Un ultraprotectionnisme dangereux;
Ce qu'elle préconise : La candidate veut « réserver la commande publique aux entreprises françaises, si l'écart de prix est raisonnable », ou encore (une idée dévoilée après la publication de son programme) créer une taxe à l'importation jusqu'à 35 % « pour les entreprises qui délocalisent, puis réimportent leurs produits en France ». Et instaurer « une taxe sur l'embauche de salariés étrangers », même s'ils résident déjà en France (statut qui ne donne lieu à aucune taxe aujourd'hui). Son taux atteindrait 10%.

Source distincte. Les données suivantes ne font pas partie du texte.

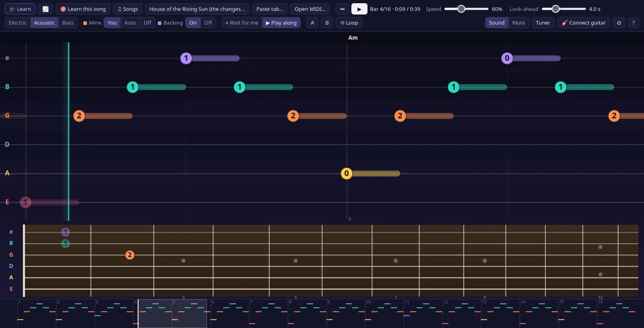Switch to Bass tab
Image resolution: width=644 pixels, height=328 pixels.
tap(68, 23)
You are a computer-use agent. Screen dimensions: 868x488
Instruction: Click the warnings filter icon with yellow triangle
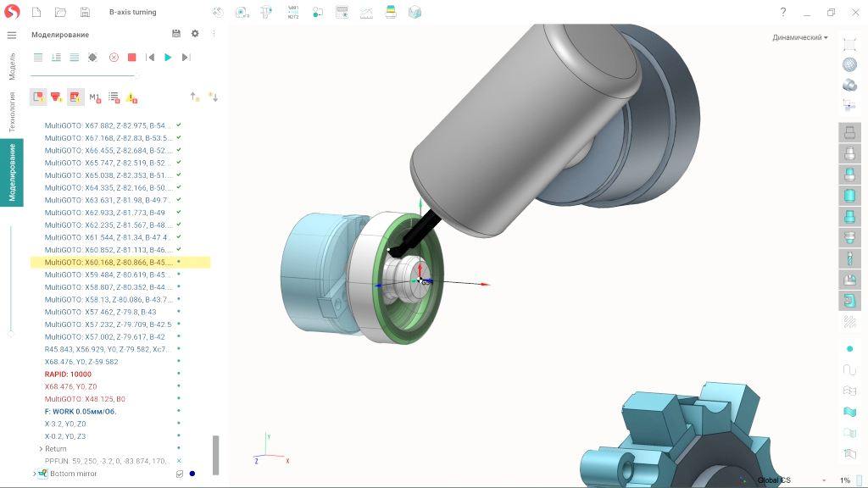[133, 96]
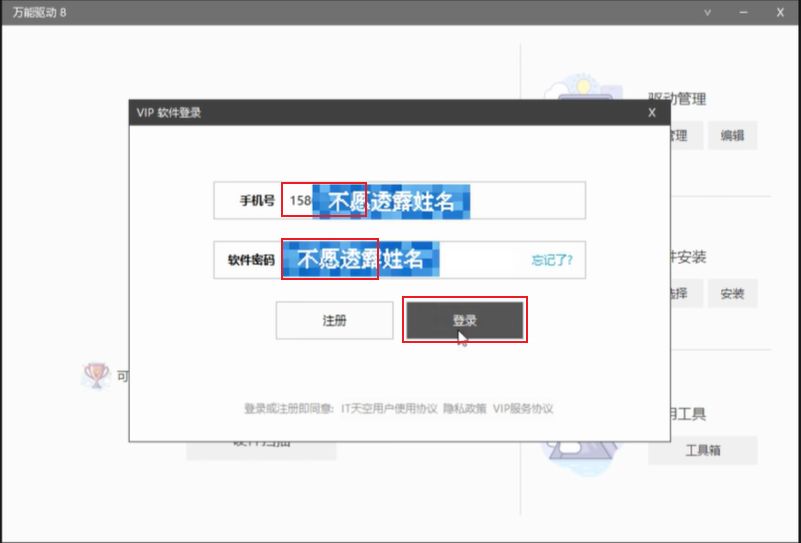Minimize the 万能驱动 8 window
This screenshot has height=543, width=801.
point(743,12)
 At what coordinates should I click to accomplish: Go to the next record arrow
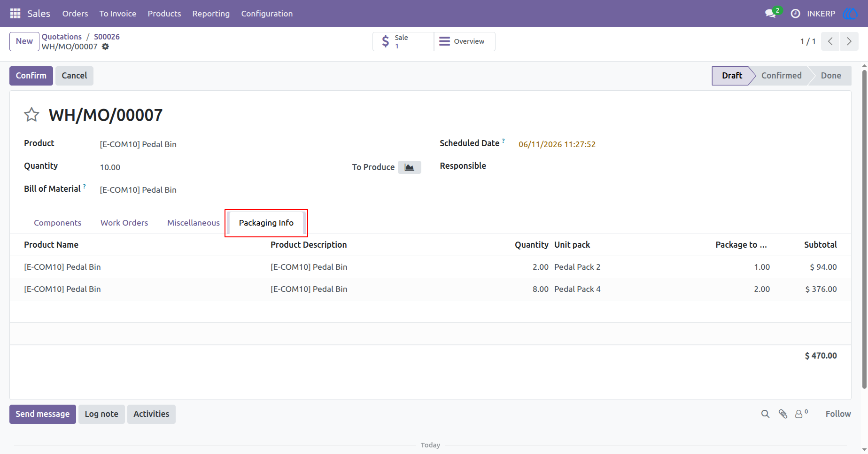point(849,41)
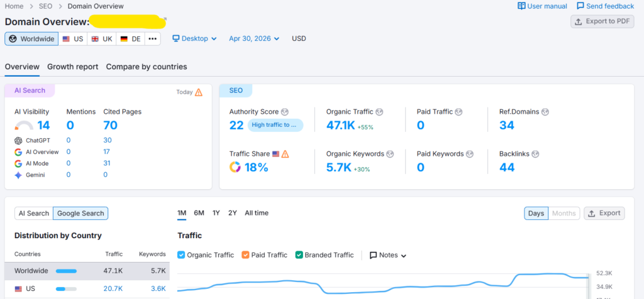
Task: Click globe icon beside Ref.Domains
Action: [545, 112]
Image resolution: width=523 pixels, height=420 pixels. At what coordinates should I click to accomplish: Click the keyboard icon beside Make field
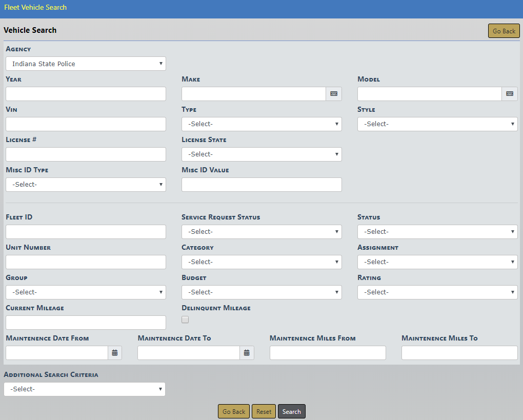coord(334,94)

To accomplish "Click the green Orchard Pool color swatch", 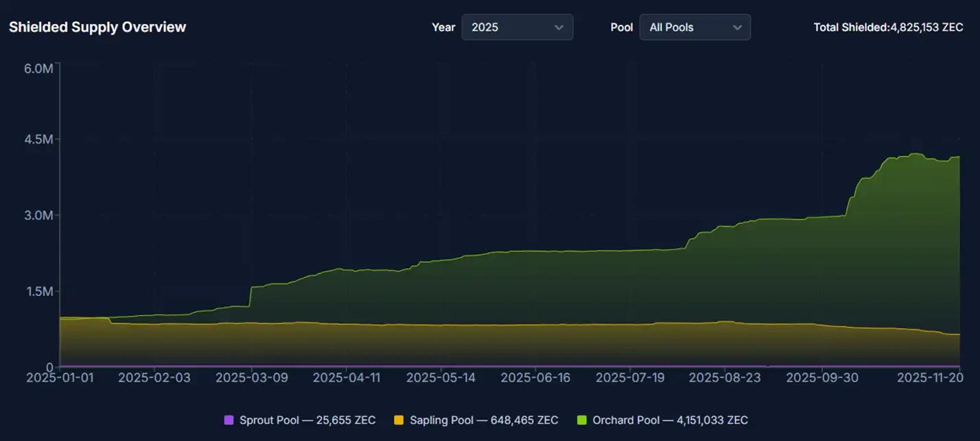I will [x=581, y=420].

Ce qu'en disent les économistes :Baisser les coûts en luttant contre l'immigration ? « Son message «les immigrés nous coûtent une fortune, donc supprimer l'immigration nous permettrait de tout financer»n'a aucun fondement économique », accuse Alexandre Delaigue. Taxer les importations n'a pas plus de logique : « 75 % du commerce mondial repose sur des morceaux de produits, et non sur des produits entiers. Si vous dévaluez ou si vous taxez, ces morceaux deviennent plus chers. Vous dégradez alors votre propre compétitivité puisque ce sont des produits dont les entreprises françaises ont besoin », ironise Patrick Artus. « Son programme véhicule l'idée d'un possible retour à une situation ancienne où il serait possible de vivre en autosuffisance. Elle est fausse », insiste Mathieu Plane.
Pour nos six économistes, la France « prospère » et « juste » vantée par Marine Le Pen ne suscite que de l'inquiétude, amplifiée par l'irréalisme et les conséquences redoutables des propositions les plus emblématiques. Leur opinion se reflète depuis quelques semaines dans la réaction des marchés obligataires, où le coût de la dette française s'envole. À cause de la peur des investisseurs face à ce programme.